Juste avant la fin de la cavité du salivarium, des canaux salivaires jumelés entrent dans ses coins latéraux12. Les deux conduits salivaires sont enfermés dans une feuille de tissu (TSD sur la figure 2C,E,F,M,N, violet foncé) qui fixe probablement de manière flexible les conduits salivaires aux coins latéraux du salivarium.

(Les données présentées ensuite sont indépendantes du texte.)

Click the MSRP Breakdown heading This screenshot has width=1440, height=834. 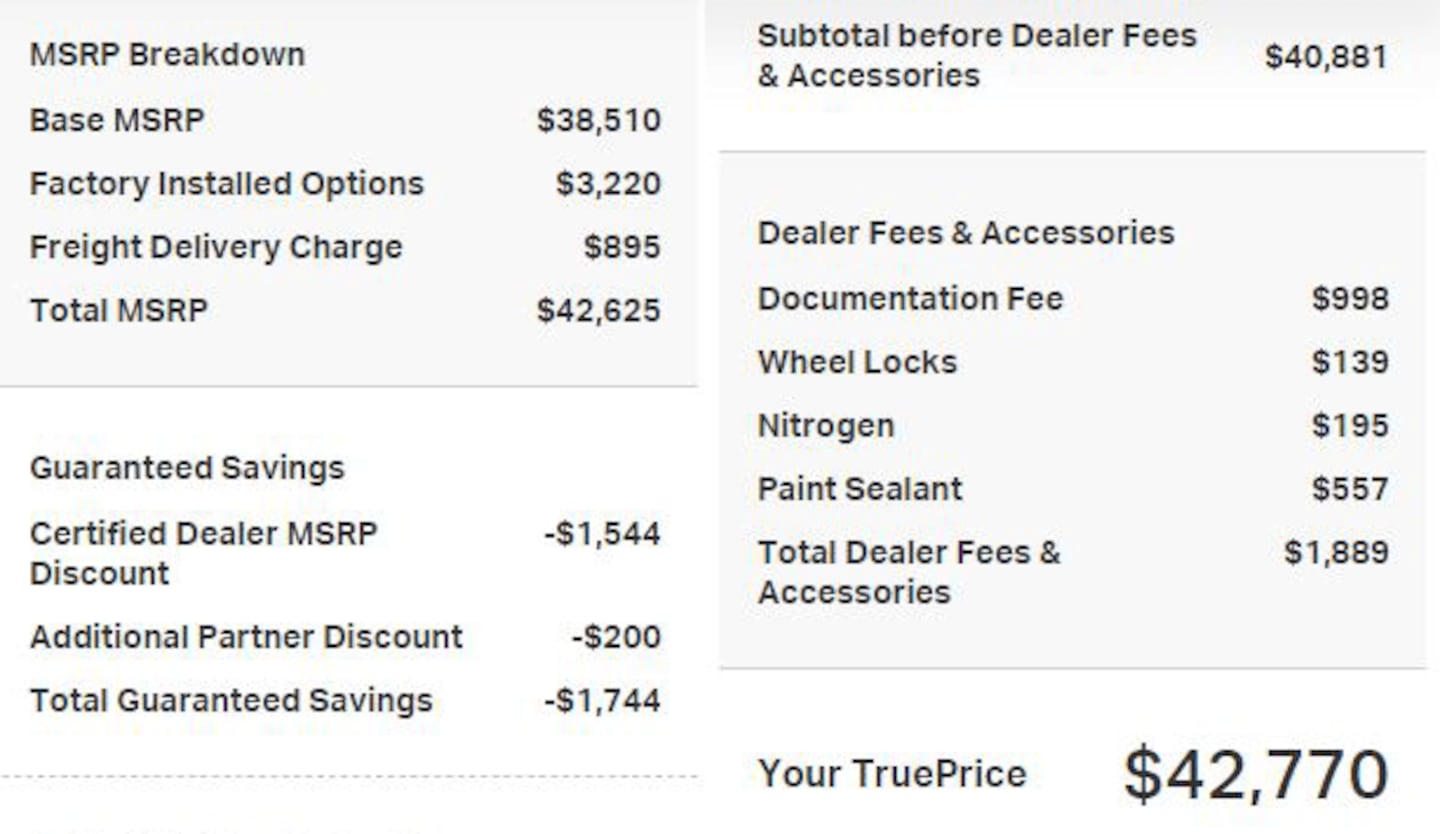point(167,54)
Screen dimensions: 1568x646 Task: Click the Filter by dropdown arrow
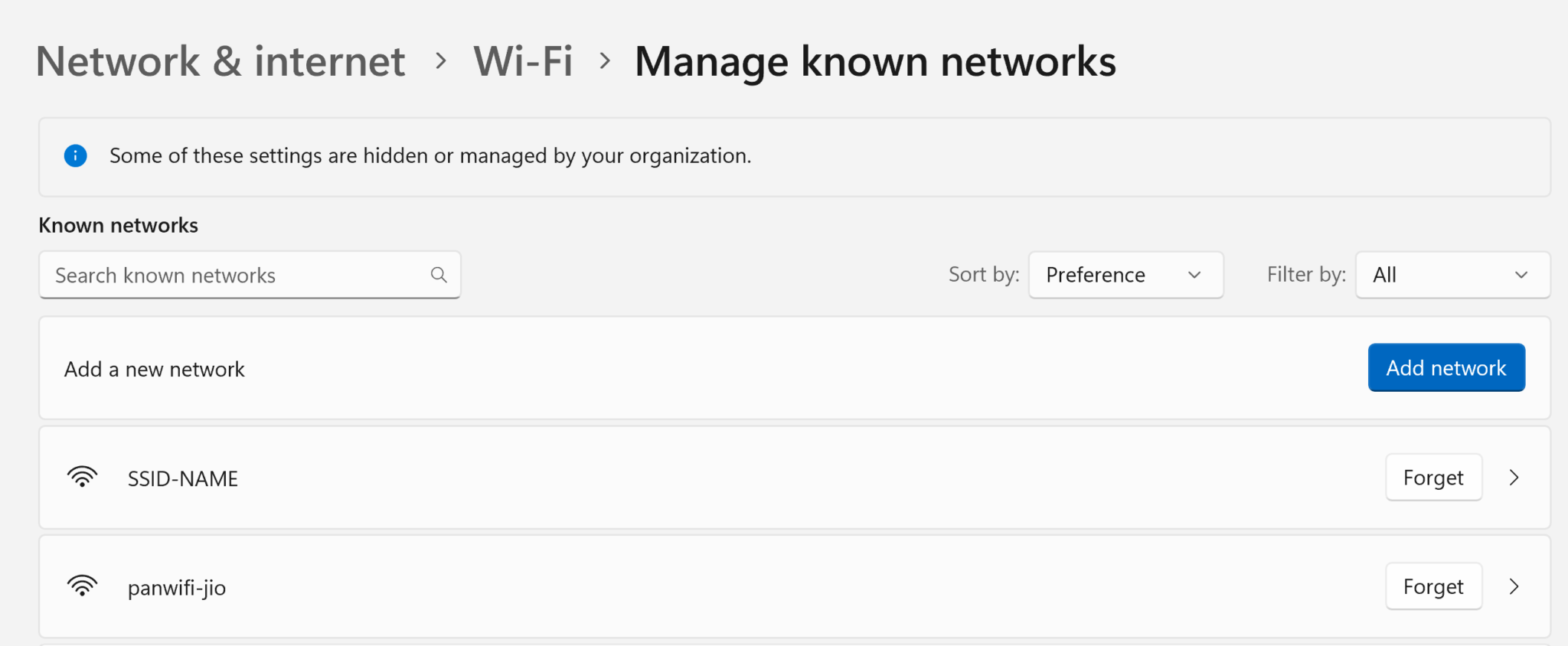tap(1521, 275)
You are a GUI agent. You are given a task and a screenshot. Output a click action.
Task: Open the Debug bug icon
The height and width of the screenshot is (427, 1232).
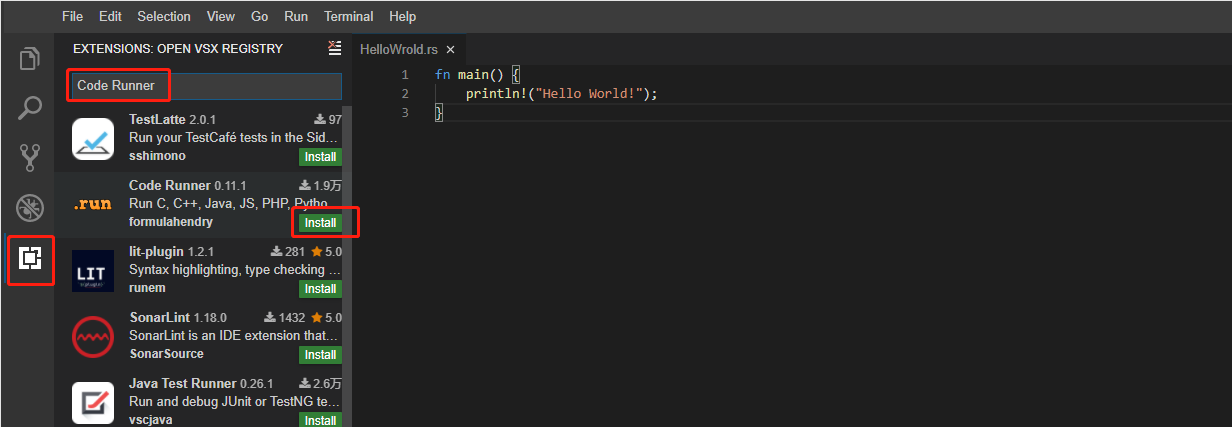pos(30,208)
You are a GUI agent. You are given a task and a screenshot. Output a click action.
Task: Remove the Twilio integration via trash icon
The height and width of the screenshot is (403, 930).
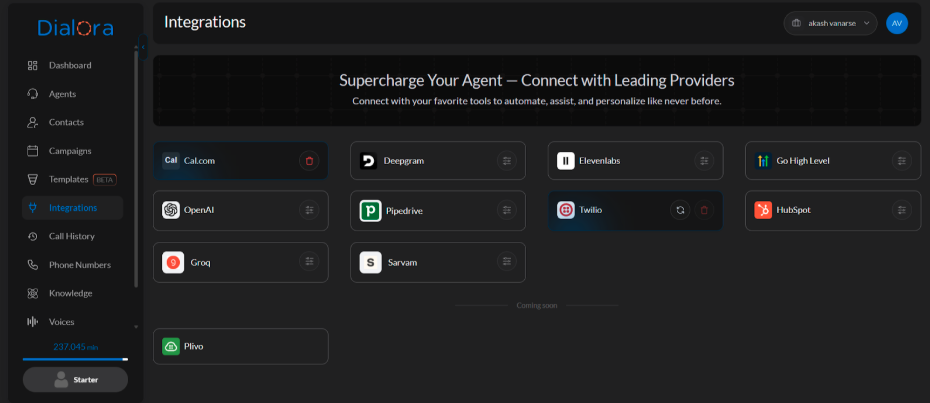coord(704,210)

Simulation de la salivation et de la succion du sang basée sur le modèle 3D

Pendant le processus d’alimentation chez les tiques ixodides, la salivation alterne avec la succion lente ou rapide du sang et peut inclure une période de repos. Les pourcentages de temps passés par chaque activité pendant l’engorgement de la femelle sont variables et basés sur l’heure de la journée, la taille des tiques, etc.18. Dans le film 4, nous avons animé à la fois le canal alimentaire et le canal pour le passage de la salive avec les structures associées et montré comment ces structures fonctionnent. Le processus d’alimentation de la plupart des tiques ixodides commence par la sécrétion de substances semblables à du ciment, qui permet à la tique de se fixer dans la peau de l’hôte et de sceller l’espace entre la lésion alimentaire et les pièces buccales insérées23,24,25. La période de salivation peut se terminer par un bref jet de salive16,17,18,19. L’expulsion de la salive est probablement facilitée par la vibration de la partie postérieure du plancher du salivarium ; le mouvement des bases des chélicères peut également jouer un rôle (film 6). Avant que la succion du sang ne commence, l’orifice de la partie postérieure du salivarium est rétréci par les muscles latéraux tendus entre le toit du salivarium et la paroi latérale du corps de la tique. Cette action est suivie par l’ouverture de la valve pharyngienne et une expansion du pharynx antérieur causée par la contraction des muscles dilatateurs antérieurs. Ensuite, la partie médiane du pharynx est étirée le long de son axe longitudinal et le sang est aspiré dans le pharynx. La valve pharyngienne antérieure se ferme avant que la paroi pharyngienne ne se contracte à nouveau et que le sang ne soit poussé vers l’arrière de l’œsophage. Cette onde péristaltique se répète jusqu’au début de la salivation. Au début de la salivation, les muscles restricteurs latéraux du salivarium se détendent, élargissant ainsi la cavité du salivarium. L’abaissement et le soulèvement répétés du toit du salivarium dans sa partie postérieure facilitent probablement l’acheminement de la salive vers le canal préoral.